In Exeter, hundreds of community members gathered at City Hall to fight for the Supreme Court’s decision to overturn Roe v. Wade. Signs were held and passing drivers honking their horns in support.
Liz Canada, advocacy manager for the Planned Parenthood New Hampshire Action Fund, said the organization has been preparing for the day since the Supreme Court took up the case last fall.
“We knew from the makeup of the tribunal what was coming,” Canada said. “We have been preparing for this decision for months, even years. People are legitimately outraged, they are genuinely angry. The Supreme Court has taken away people’s power over their own bodies.
Reverend Heidi Heath, a local minister, said there are two core values to being a Christian: loving your neighbor and protecting the vulnerable.
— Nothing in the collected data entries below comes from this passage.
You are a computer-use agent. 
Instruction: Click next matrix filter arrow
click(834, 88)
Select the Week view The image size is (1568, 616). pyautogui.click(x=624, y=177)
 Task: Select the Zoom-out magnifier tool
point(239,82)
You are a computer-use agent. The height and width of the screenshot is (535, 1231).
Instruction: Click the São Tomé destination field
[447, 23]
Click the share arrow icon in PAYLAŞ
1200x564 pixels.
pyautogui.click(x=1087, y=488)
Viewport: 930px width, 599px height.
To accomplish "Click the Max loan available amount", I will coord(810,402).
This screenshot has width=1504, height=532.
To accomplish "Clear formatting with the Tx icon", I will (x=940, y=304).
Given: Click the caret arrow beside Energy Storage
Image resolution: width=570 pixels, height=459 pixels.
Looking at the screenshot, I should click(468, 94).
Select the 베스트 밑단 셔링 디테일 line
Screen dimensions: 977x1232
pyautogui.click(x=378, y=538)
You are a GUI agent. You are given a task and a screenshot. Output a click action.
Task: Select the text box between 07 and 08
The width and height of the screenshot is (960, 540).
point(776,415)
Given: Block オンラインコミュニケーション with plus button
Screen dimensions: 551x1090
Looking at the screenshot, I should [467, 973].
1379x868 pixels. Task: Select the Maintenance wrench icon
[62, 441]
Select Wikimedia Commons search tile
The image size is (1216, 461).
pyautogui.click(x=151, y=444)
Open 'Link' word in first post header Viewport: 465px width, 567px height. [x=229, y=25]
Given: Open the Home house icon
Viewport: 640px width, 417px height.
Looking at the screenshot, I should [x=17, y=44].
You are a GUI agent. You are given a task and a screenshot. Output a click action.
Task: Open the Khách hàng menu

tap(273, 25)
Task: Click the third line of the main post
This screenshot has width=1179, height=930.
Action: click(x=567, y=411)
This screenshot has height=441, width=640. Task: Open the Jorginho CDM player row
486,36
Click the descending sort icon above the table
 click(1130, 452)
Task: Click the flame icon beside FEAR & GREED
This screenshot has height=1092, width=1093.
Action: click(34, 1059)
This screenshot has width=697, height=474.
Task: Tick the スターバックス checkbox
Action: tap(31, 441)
“This Supreme Court ruling today is a direct blow to both of those things,” Heath said. “The reality is that the majority of religious traditions around the world support safe and legal abortion. Very often we hear a different story from religious voices – but we are extending the autonomy of others, it’s not about God.
As a mother, Linda Morrison said she felt “devastated for her daughter and all young girls” when the news broke on Friday morning. She said the overturning of Roe v. Wade is a Supreme Court pushback.
“Men have been in power since colonial times,” Morrison said, referring to laws made by men to women. “Women have been fighting since the time we created the United States of America – fighting for the right to vote, fighting for equal pay – because most people in power are men.”
Morrison said the court ruling will force women to abort unwanted pregnancies in unsafe, life-threatening ways.
— Seacoastonline’s Aqeel HIsham reported from Exeter.